In our Delphi XE4 application we are using an OmniThreadPool with MaxExecuting=4 to improve the efficiency of a certain calculation. Unfortunately we are having trouble with intermittent access violations (see for example the following MadExcept bug report http://ec2-72-44-42-247.compute-1.amazonaws.com/BugReport.txt). I was able to construct the following example which demonstrates the problem. After running the following console application, an access violation in System.SyncObjs.TCriticalSection.Acquire usually occurs within a minute or so. Can anybody tell me what I am doing wrong in the following code, or show me another way of achieving the desired result?

program OmniPoolCrashTest;

{$APPTYPE CONSOLE}

uses
  Winapi.Windows, System.SysUtils,
  DSiWin32, GpLists,
  OtlSync, OtlThreadPool, OtlTaskControl, OtlComm, OtlTask;

const
  cTimeToWaitForException = 10 * 60 * 1000;  // program exits if no exception after 10 minutes
  MSG_CALLEE_FINISHED = 113; // our custom Omni message ID
  cMaxAllowedParallelCallees = 4; // enforced via thread pool
  cCalleeDuration = 10; // 10 miliseconds
  cCallerRepetitionInterval = 200; // 200 milliseconds
  cDefaultNumberOfCallers = 10; // 10 callers each issuing 1 call every 200 milliseconds

var
  gv_OmniThreadPool : IOmniThreadPool;

procedure OmniTaskProcedure_Callee(const task: IOmniTask);
begin
  Sleep(cCalleeDuration);
  task.Comm.Send(MSG_CALLEE_FINISHED);
end;

procedure PerformThreadPoolTest();
var
  OmniTaskControl : IOmniTaskControl;
begin
  OmniTaskControl := CreateTask(OmniTaskProcedure_Callee).Schedule(gv_OmniThreadPool);
  WaitForSingleObject(OmniTaskControl.Comm.NewMessageEvent, INFINITE);
end;

procedure OmniTaskProcedure_Caller(const task: IOmniTask);
begin
  while not task.Terminated do begin
    PerformThreadPoolTest();
    Sleep(cCallerRepetitionInterval);
  end;
end;

var
  CallerTasks : TGpInterfaceList<IOmniTaskControl>;
  i : integer;
begin
  gv_OmniThreadPool := CreateThreadPool('CalleeThreadPool');
  gv_OmniThreadPool.MaxExecuting := cMaxAllowedParallelCallees;
  CallerTasks := TGpInterfaceList<IOmniTaskControl>.Create();
  for i := 1 to StrToIntDef(ParamStr(1), cDefaultNumberOfCallers) do begin
    CallerTasks.Add( CreateTask(OmniTaskProcedure_Caller).Run() );
  end;
  Sleep(cTimeToWaitForException);
  for i := 0 to CallerTasks.Count-1 do begin
    CallerTasks[i].Terminate();
  end;
  CallerTasks.Free();
end.

Solution

  • You have here an example of hard-to-find Task controller needs an owner problem. What happens is that the task controller sometimes gets destroyed before the task itself and that causes the task to access memory containing random data.
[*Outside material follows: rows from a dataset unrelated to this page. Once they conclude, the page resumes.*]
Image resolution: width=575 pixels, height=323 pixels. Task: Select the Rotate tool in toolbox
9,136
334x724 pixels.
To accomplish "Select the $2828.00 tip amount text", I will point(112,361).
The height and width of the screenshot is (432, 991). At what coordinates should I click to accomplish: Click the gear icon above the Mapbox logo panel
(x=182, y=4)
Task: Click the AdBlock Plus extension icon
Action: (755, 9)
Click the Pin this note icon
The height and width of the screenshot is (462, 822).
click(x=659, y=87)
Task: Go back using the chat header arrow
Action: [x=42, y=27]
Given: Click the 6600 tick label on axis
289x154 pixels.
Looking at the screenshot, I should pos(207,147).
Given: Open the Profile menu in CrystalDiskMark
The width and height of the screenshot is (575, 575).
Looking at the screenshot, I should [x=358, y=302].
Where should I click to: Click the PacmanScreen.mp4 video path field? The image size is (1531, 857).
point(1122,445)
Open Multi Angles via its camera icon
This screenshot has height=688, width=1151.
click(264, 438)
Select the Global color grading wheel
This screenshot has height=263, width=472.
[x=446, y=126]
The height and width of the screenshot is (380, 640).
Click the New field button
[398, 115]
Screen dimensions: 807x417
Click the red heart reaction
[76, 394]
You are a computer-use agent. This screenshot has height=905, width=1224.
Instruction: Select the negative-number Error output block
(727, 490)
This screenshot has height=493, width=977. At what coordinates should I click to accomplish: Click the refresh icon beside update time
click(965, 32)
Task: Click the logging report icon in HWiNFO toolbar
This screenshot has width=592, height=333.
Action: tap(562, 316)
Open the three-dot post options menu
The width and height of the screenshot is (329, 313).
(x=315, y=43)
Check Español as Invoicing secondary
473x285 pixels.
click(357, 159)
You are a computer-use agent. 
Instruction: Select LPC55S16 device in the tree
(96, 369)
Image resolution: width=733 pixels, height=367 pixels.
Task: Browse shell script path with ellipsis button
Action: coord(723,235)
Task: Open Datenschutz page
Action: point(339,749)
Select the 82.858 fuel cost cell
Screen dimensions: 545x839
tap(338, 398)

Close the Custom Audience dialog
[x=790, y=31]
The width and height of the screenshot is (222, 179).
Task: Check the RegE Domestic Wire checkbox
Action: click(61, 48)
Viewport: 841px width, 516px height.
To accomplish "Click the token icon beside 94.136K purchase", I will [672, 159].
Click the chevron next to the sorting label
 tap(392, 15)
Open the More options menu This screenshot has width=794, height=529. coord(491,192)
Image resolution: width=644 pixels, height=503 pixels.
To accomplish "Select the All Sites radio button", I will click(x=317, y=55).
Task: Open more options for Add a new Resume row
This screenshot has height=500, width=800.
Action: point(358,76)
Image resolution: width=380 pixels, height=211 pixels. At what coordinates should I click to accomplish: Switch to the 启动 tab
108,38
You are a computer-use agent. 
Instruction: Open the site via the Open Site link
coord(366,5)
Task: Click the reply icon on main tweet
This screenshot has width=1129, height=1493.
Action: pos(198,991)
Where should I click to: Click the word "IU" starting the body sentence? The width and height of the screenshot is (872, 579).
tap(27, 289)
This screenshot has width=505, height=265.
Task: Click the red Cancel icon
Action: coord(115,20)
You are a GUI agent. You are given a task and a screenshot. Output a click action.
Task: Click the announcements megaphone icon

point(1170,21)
    Problematic scenario goes like this ([T] marks task, [C] marks task controller):

    • [T] sends the message
    • [C] receives the message and exits
    • [C] is destroyed
    • new task [T1] and controller [C1] are created
    • [T] tries to exit; during that it accesses the shared memory area which was managed by [C] but was then destroyed and overwritten by the data belonging to [C1] or [T1]

    In the Graymatter's workaround, OnTerminated creates an implicit owner for the task inside the OmniThreadLibrary which "solves" the problem.

    The correct way to wait on the task to complete is to call taskControler.WaitFor.

    procedure OmniTaskProcedure_Callee(const task: IOmniTask);
    begin
      Sleep(cCalleeDuration);
    end;
    
    procedure PerformThreadPoolTest();
    var
      OmniTaskControl : IOmniTaskControl;
    begin
      OmniTaskControl := CreateTask(OmniTaskProcedure_Callee).Schedule(gv_OmniThreadPool);
      OmniTaskControl.WaitFor(INFINITE);
    end;
    

    I will look into replacing shared memory record with reference-counted solution which would prevent such problems (or at least make them easier to find).